Menu Modal Responsivo - Jornal VIA

Projeto define piso de R$ 8,50 por viagem e cria novas regras para motoristas e entregadores de aplicativo

Texto em análise no Congresso prevê remuneração mínima, seguro obrigatório e contribuição previdenciária para trabalhadores plataformizados.
Por Redação
10 de dezembro de 2025 - 5:02 PM

O projeto de lei que regulamenta o trabalho de motoristas e entregadores de aplicativo no país prevê piso mínimo de R$ 8,50 por viagem, seguro privado obrigatório e regras para contribuição previdenciária. O relatório foi apresentado pelo deputado Augusto Coutinho, do Republicanos de Pernambuco, e aguarda votação.

A proposta permite que motoristas e entregadores se tornem trabalhadores plataformizados, mantendo atuação sem vínculo empregatício, mas com garantias mínimas de remuneração. No caso do transporte de passageiros, o piso é de R$ 8,50 para viagens com ao menos dois quilômetros percorridos. Para entregas, o valor é aplicado para deslocamentos de até três quilômetros quando realizados de carro e de até quatro quilômetros para motos e bicicletas. Estados e Distrito Federal poderão adotar valores maiores.

O texto também limita as taxas cobradas pelas empresas.

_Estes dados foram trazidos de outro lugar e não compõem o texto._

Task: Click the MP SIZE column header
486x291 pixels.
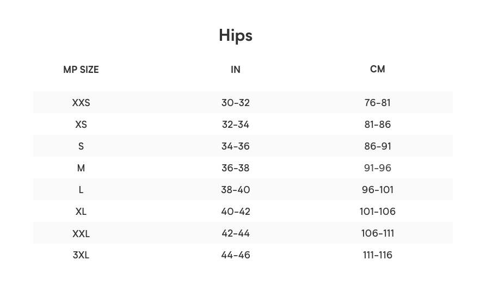Action: point(81,70)
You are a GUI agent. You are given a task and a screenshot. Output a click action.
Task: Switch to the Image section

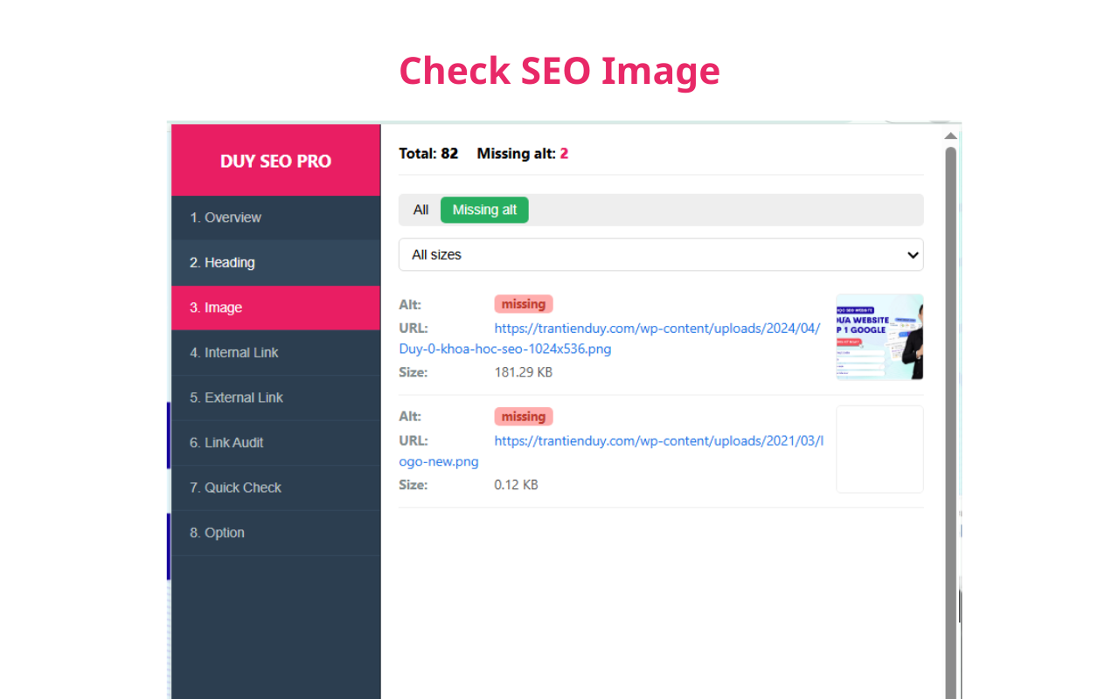[215, 307]
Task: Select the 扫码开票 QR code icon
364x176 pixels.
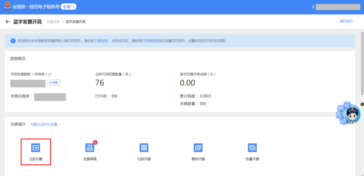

Nas viagens pagas por corrida, o percentual não pode ultrapassar 30% do valor pago pelo usuário. Para os serviços realizados por mensalidade, o limite é de 15%.

Outro ponto é a criação de um seguro privado obrigatório, custeado integralmente pelas plataformas, para casos de acidente pessoal, invalidez permanente ou temporária, morte, doenças ocupacionais, assistência médica e danos a terceiros. O valor mínimo previsto é de R$ 150 mil.

📲 Continue acompanhando nosso portal

As empresas serão responsáveis pela contribuição ao regime de Previdência Social dos trabalhadores que aderirem ao modelo plataformizado. O projeto ainda estabelece que os aplicativos possuem responsabilidade objetiva pelos serviços prestados, o que inclui a segurança dos usuários e eventuais danos decorrentes de atos ilícitos durante as viagens.

A regulamentação é uma das propostas mais debatidas no Congresso e deve afetar diretamente milhares de trabalhadores em cidades de médio porte, como Piracicaba, onde o número de pessoas atuando por aplicativos cresce desde a pandemia.